** Exercise input follows **
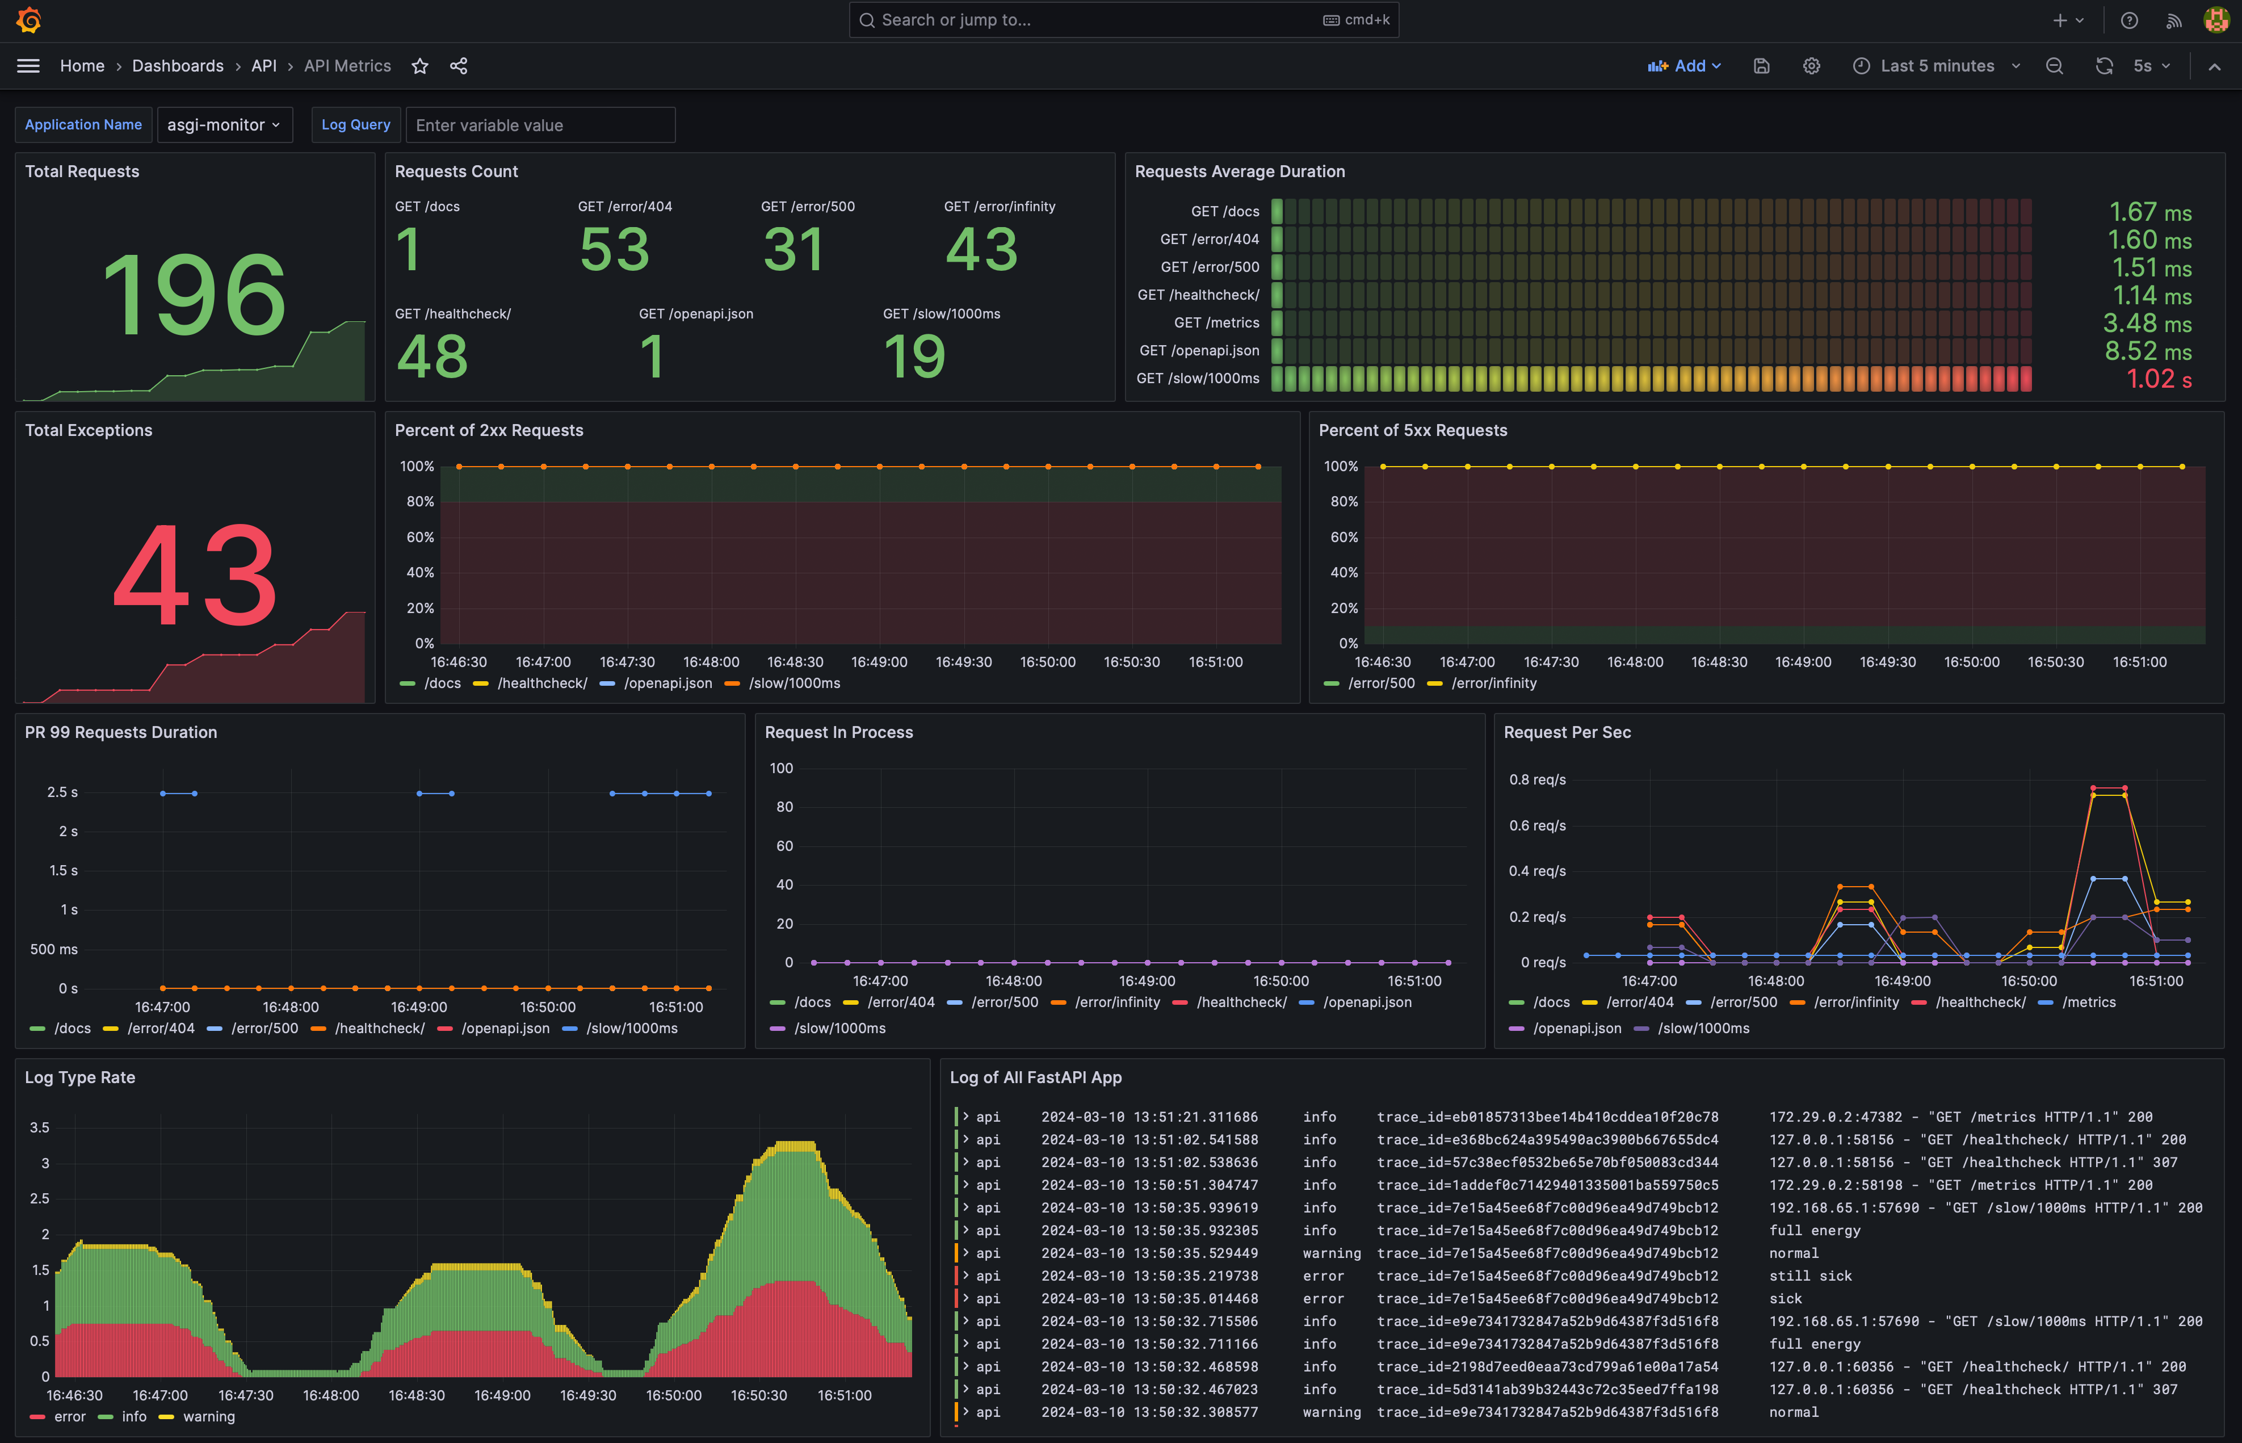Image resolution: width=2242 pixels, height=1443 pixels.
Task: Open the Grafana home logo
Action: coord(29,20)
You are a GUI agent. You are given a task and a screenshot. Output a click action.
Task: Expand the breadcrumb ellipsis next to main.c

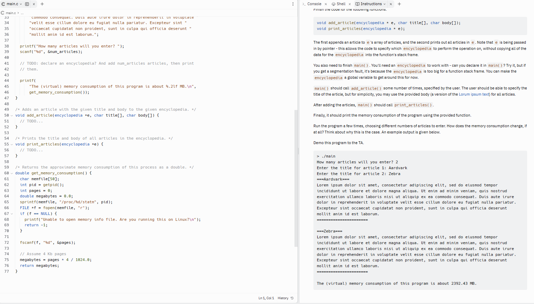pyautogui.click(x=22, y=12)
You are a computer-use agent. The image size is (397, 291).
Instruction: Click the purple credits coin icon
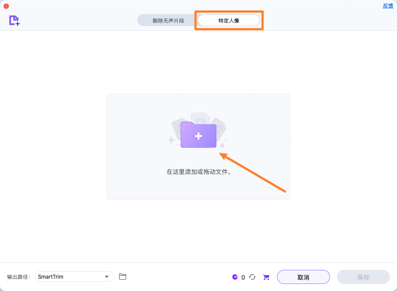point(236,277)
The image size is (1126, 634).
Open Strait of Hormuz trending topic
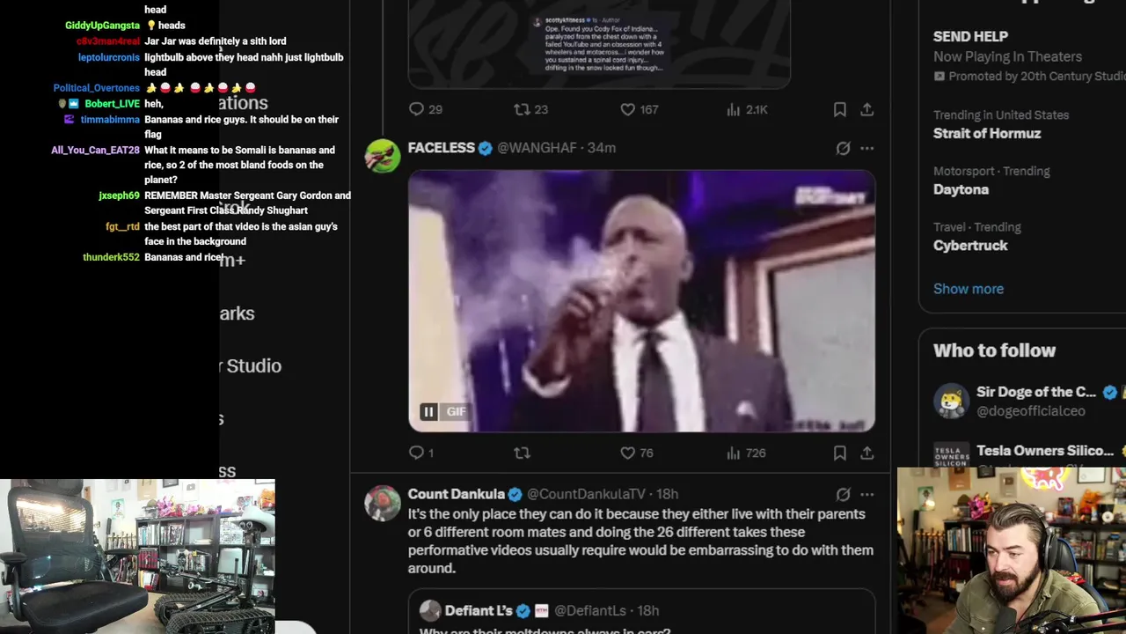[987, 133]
** End of Exercise input **
=== Task brief ===
Which lines of the data contain "agent"? Copy them all.

=== Solution for this problem ===
You are a GUI agent. You are given a task and a screenshot. Output a click action.
You are a computer-use agent. The image size is (397, 291).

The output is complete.